> **DATASET CONTENT**
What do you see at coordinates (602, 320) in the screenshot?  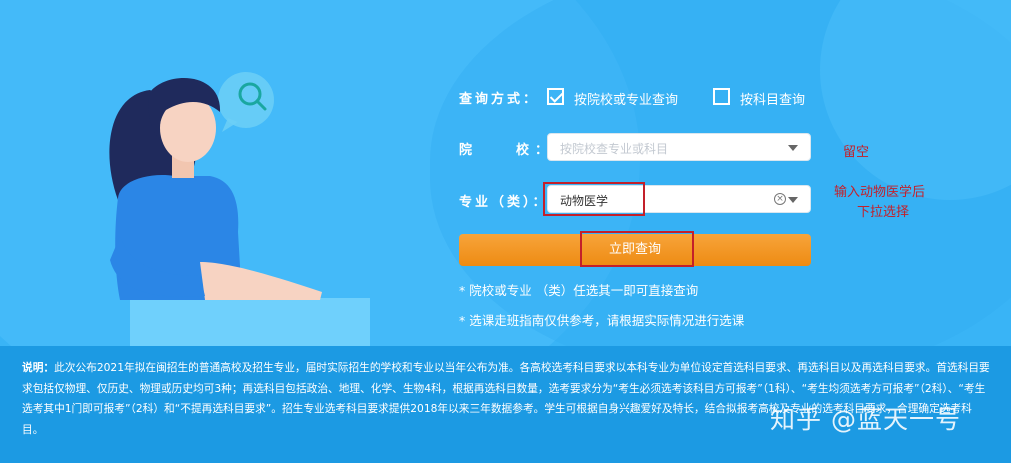 I see `hint-line: * 选课走班指南仅供参考，请根据实际情况进行选课` at bounding box center [602, 320].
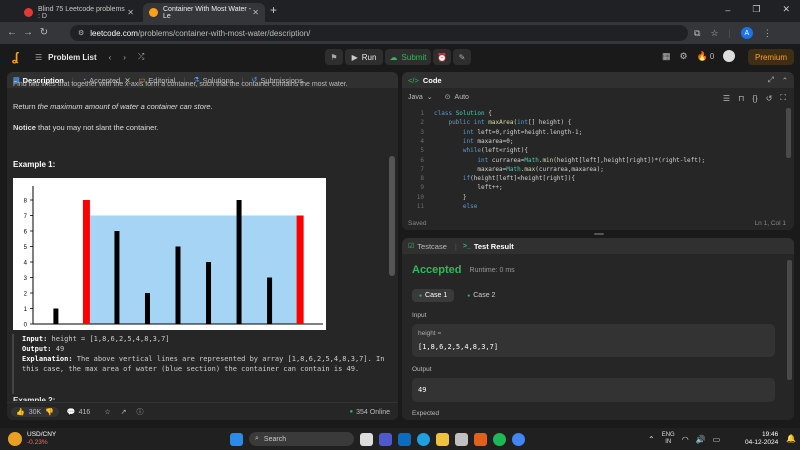 This screenshot has width=800, height=450. I want to click on time: 19:46, so click(770, 434).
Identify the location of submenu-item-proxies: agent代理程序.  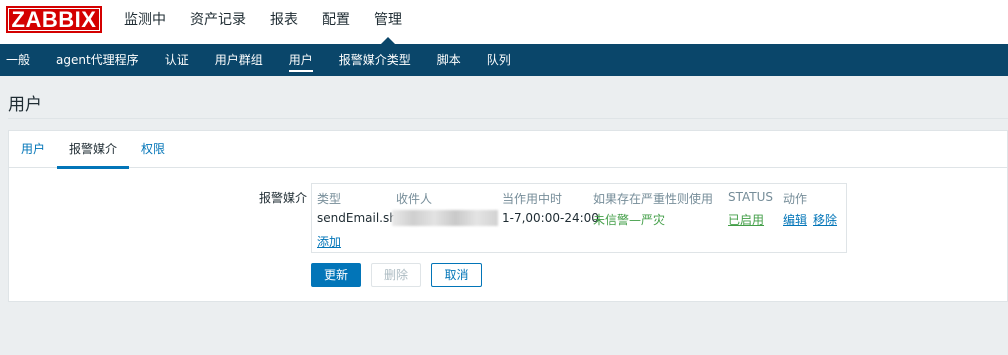
(98, 60).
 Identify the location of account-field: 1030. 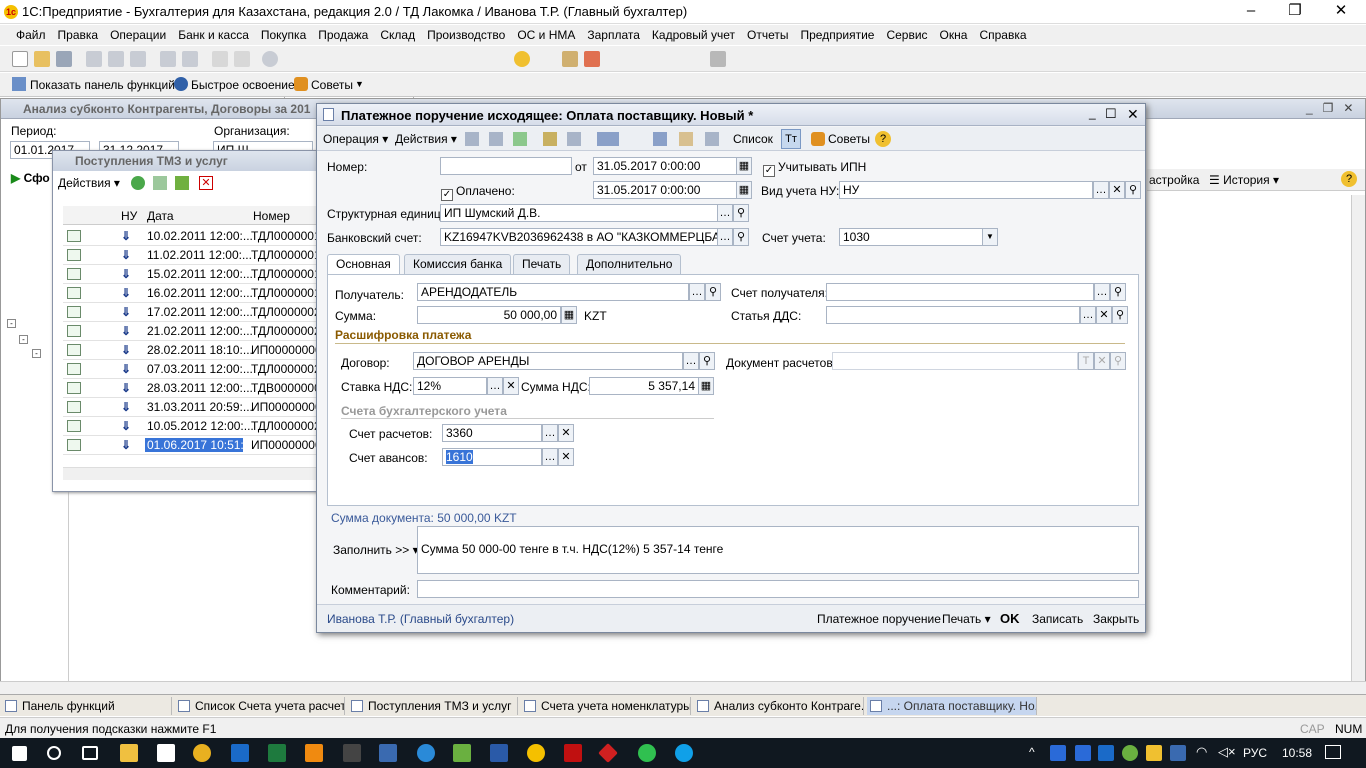
(911, 237).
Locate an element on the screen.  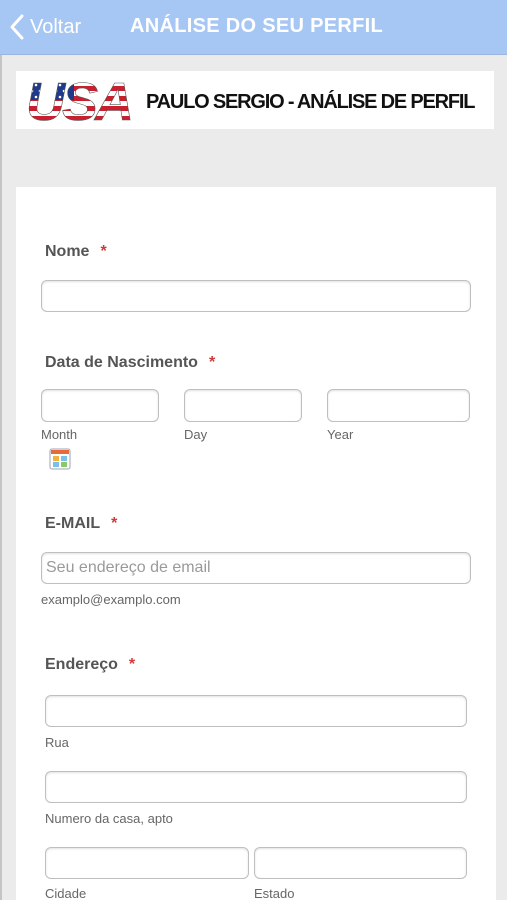
house-number-input is located at coordinates (256, 787).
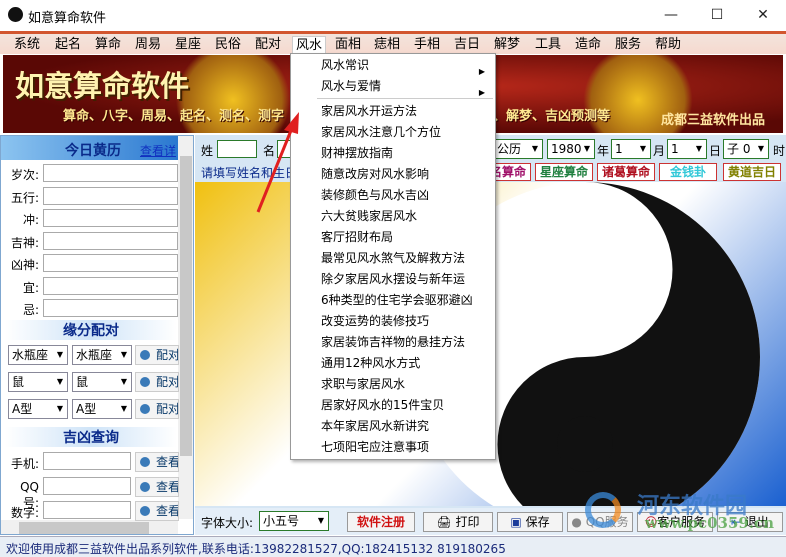  What do you see at coordinates (406, 364) in the screenshot?
I see `menu-item: 通用12种风水方式` at bounding box center [406, 364].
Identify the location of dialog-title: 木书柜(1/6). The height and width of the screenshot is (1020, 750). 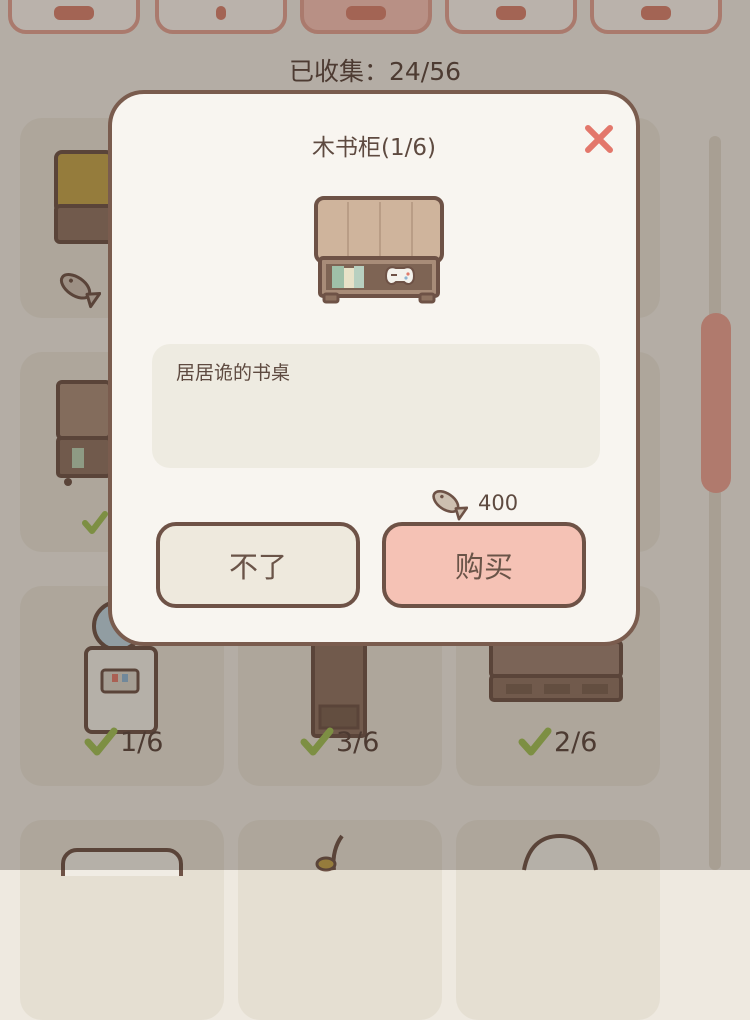
(374, 148).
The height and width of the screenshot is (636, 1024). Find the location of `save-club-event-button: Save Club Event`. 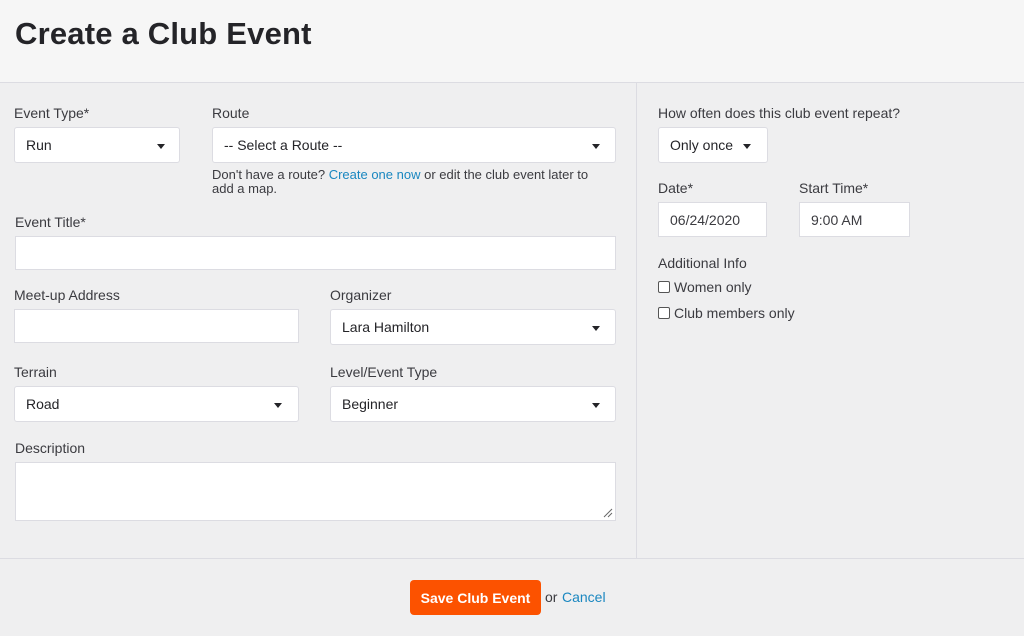

save-club-event-button: Save Club Event is located at coordinates (476, 598).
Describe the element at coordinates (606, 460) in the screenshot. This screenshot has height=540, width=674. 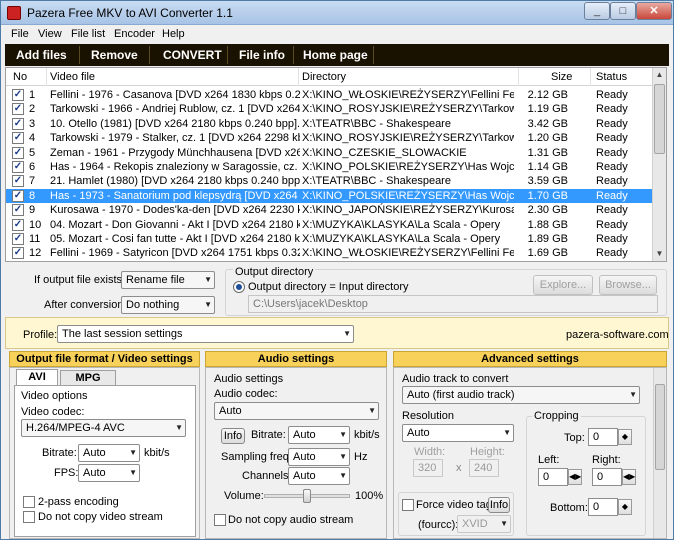
I see `crop-right-label: Right:` at that location.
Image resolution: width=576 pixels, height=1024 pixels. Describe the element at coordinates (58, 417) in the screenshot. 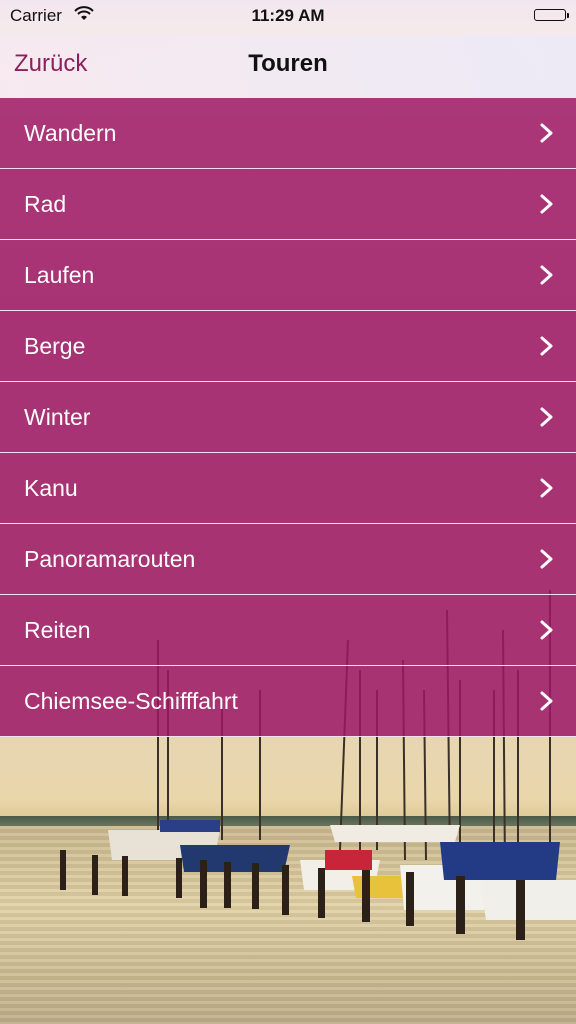

I see `list-item-label: Winter` at that location.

> **TASK REQUIREMENTS**
Could you render the listing as a Markdown table with the columns Row and Content, from the line with "Identify the location of account-field: 1030." (that line included) through the end of the listing, with one numbered row per line, no blank lines, and the pictures left out?

> **TASK ANSWER**
| Row | Content |
|---|---|
| 1 |  Identify the location of account-field: 1030.  |
| 2 | (911, 237). |
| 3 | Locate an element on the screen.   |
| 4 | house-number-input is located at coordinates (256, 787). |
| 5 |   What do you see at coordinates (406, 364) in the screenshot? |
| 6 | I see `menu-item: 通用12种风水方式` at bounding box center [406, 364]. |
| 7 | Identify the location of dialog-title: 木书柜(1/6). The height and width of the screenshot is (1020, 750).  |
| 8 | (374, 148). |
| 9 | The height and width of the screenshot is (636, 1024). Find the location of `save-club-event-button: Save Club Event`.  |
| 10 | save-club-event-button: Save Club Event is located at coordinates (476, 598). |
| 11 | Describe the element at coordinates (606, 460) in the screenshot. This screenshot has height=540, width=674.  |
| 12 | I see `crop-right-label: Right:` at that location. |
| 13 | Image resolution: width=576 pixels, height=1024 pixels. Describe the element at coordinates (58, 417) in the screenshot.  |
| 14 | I see `list-item-label: Winter` at that location. |